Rob Smith: 25 years of Wonderbrass

April 16, 2018 by

I’m Rob Smith. I’ve been a musician since I was at school and could bash out a tune on the piano at home. I studied piano and clarinet in school and took my clarinet with me when I went to study music in London.

I think I probably played the clarinet once in the entire time I was at university. So when I was asked to join a rock band I traded it in for a saxophone and I’ve not really looked back, though I now have not only a clarinet again but also a bass clarinet. It wasn’t until I came to Cardiff that I really got into playing jazz music. I formed a band called the Heavy Quartet and we used to busk in Cardiff city centre to make money.

I formed Wonderbrass in 1992. Back then it was only ever supposed to be a ten-week long project for the National Garden festival of Wales, in Ebbw Vale, but the members of the band loved it so much they decided they would find the money to keep it going. And they did. 25 years later Wonderbrass are still going strong and have some fantastic achievements under our belts. We’ve performed as part of the 2012 Cultural Olympiad with saxophonist Jason Yarde; represented Wales in an international jazz festival in France and performed at a gathering in Cardiff for visiting EU leaders.

 

 

Wonderbrass now funds itself and fuses professional musicianship and community music in quite a unique way. We produce professional performances, for which we charge a fee. This money then pays for the musical directors to run rehearsals and provide music to perform. It also pays for instruments for band members to use and to fund trips and organise other musical experiences for band members. Last year we wanted to play for the Budapest half marathon. Using money earned from gigs and busking we were able to spend a weekend playing music in Budapest, meeting other musicians and exploring the city’s culture and art. It was brilliant.

The band has taken me places I’d never have expected it to when we started out. I wrote my PhD thesis based on my work with Wonderbrass, as well as creating lots of original compositions and some pretty involved arrangements for the band; we’ve travelled all over Europe playing at festivals, international events and meeting some incredible people along the way. Some members of the band have said Wonderbrass has literally changed their lives.

Sometimes they mean that in a musical context – quite a few people have cut their teeth on Wonderbrass, so to speak, and gone on to have professional careers as musicians. Other people mean it socially. It’s a hugely diverse mix of people all thrown together doing something creative, sharing goals, achievements, highs and lows.
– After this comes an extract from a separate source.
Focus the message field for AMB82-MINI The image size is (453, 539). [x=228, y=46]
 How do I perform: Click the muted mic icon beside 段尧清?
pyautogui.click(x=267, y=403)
I think that can form a really incredible bond between people who may never have crossed paths otherwise. We’ve always tried to be a beacon of what community music can achieve for people: we are an inter generational band and we were pioneering in putting women in numbers on stage at jazz festivals in an era when it was pretty much a male preserve. Jazz doesn’t feel quite so make dominated now and we like to think we’ve been a part of that change – especially at home in Wales.

We’re so excited to be working with the Heritage Lottery Fund to celebrate 25 years of Wonderbrass. The project is inviting anyone who has ever been in the band to join us for a series of workshop and recording sessions with myself and other composers who’ve worked with us in the past, including South African Trumpet legend Claude Deppa and tenor saxophonist Nick Briggs – Nick is one of those players I mentioned who joined the band and went on to become a professional musician – now he’s back composing for us. We’ll be writing collaborative compositions during these sessions, gathering up everyone’s personal stories of Wonderbrass into one big musical story, which we’ll add to the band’s repertoire

We’ve run one of these workshops already and it’s been absolutely wonderful watching people who’ve not seen one another for 10, 20 years catch up again and make music together. I’m so excited to see this developing over the rest of the project.

We’ll be showcasing the result of these workshops in October as part of the Made in Roath festival. Anyone who’s been involved in the workshops will be invited to perform on stage and we’ll be giving out free CDs of the music developed during our workshop sessions. We’re also interviewing members past and present and you’ll be able to hear their stories on the People’s Collection Wales website very soon.

Part of the celebrations include creating videos about the band. We’re working with Laurence Hall to develop a documentary about the band, and we’ve already made a music video with Joe Marvelly featuring a composition I helped the band to create as part of the project. It’s called Santes Dwynwen Shuffle and it is inspired by the Welsh version of St. Valentine. She suffers in PR terms by having her saint’s day on the same day as Scotland’s Burns night so we’re trying to big her up with this track.